The data Block Start
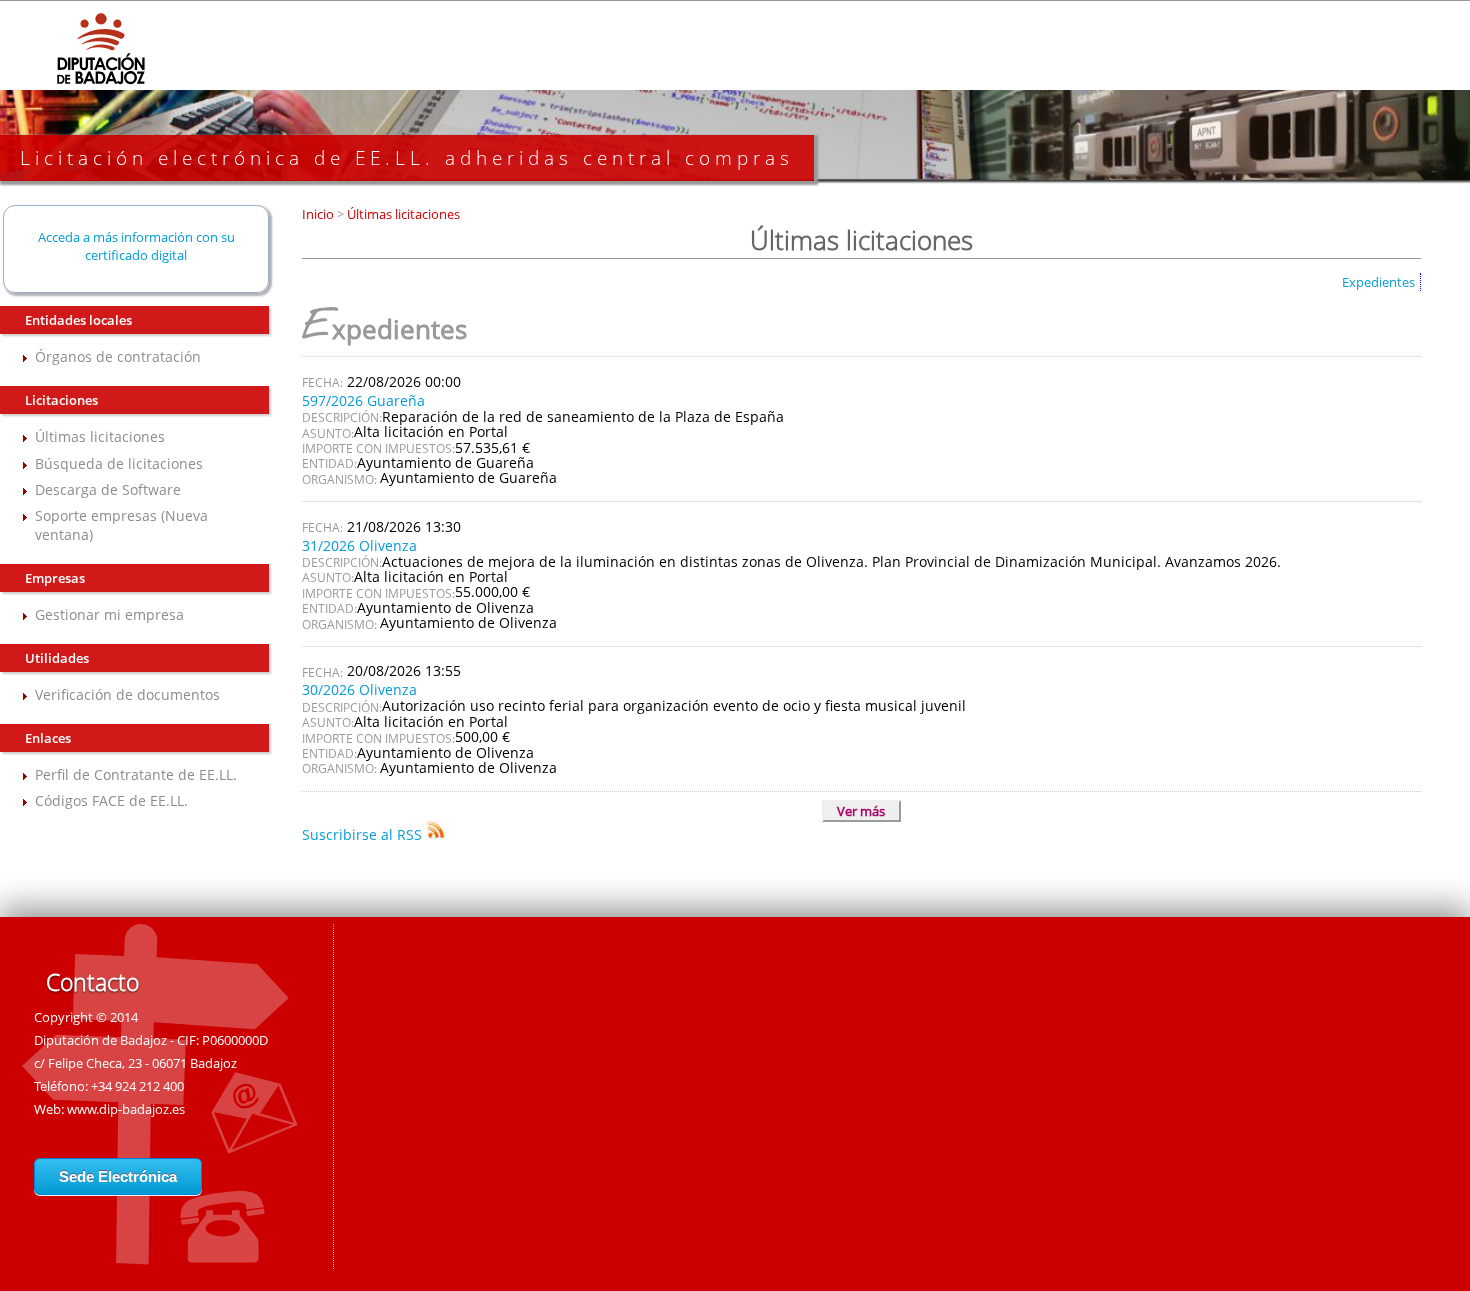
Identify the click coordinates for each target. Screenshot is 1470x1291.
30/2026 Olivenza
The data Block End
The data Block Start
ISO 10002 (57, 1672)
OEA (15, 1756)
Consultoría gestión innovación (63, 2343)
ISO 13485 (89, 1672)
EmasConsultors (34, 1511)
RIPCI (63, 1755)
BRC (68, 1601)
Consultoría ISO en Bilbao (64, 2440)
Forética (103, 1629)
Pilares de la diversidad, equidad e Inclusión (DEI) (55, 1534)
The data Block End
■ **Problem to solve**
In the records above, find each line with the word "Consultoría" and copy it.

■ **Exercise solution**
Consultoría gestión innovación (63, 2343)
Consultoría ISO en Bilbao (64, 2440)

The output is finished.